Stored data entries

= Beginning of Section =

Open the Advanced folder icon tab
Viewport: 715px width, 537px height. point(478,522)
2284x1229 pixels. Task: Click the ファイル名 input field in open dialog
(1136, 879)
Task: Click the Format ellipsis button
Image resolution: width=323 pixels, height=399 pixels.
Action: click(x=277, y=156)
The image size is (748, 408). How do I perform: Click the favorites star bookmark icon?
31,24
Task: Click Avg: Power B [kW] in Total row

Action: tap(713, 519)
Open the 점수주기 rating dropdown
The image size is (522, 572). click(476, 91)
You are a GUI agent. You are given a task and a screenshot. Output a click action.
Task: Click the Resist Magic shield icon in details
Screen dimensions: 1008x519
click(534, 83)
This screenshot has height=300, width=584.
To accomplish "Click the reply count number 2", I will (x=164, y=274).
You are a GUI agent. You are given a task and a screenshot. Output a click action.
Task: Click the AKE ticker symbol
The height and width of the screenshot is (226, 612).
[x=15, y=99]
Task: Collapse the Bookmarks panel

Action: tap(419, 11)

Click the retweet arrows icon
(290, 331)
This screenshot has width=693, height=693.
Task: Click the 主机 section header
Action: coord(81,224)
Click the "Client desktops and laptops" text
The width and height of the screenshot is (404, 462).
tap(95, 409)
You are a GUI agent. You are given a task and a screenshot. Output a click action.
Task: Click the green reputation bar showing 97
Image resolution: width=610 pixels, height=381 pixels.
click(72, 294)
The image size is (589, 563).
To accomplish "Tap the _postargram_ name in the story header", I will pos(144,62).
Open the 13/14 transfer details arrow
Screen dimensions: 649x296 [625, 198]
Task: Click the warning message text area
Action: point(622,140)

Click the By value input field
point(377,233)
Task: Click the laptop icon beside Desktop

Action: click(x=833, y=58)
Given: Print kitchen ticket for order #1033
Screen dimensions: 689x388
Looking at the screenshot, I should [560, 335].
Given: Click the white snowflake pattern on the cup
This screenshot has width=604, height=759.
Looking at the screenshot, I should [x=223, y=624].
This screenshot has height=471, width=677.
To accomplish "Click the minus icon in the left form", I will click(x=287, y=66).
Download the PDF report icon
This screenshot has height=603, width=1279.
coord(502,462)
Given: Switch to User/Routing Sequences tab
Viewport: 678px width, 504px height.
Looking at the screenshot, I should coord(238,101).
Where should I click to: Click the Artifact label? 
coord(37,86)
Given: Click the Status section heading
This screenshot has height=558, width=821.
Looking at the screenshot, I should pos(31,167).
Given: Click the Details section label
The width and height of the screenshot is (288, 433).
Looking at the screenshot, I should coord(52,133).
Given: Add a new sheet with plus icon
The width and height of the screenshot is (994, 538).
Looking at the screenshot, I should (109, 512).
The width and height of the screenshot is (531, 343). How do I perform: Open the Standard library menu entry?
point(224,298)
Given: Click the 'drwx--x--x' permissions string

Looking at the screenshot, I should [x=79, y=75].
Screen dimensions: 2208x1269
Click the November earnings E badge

= End of Section =

**What is required:**
From the data above, copy each line with the string "will" in it.

**Completed task:**
To accomplish "Click the reply count number 2", I will (x=164, y=274).
To accomplish "Tap the _postargram_ name in the story header", I will pos(144,62).
To accomplish "Click the minus icon in the left form", I will click(x=287, y=66).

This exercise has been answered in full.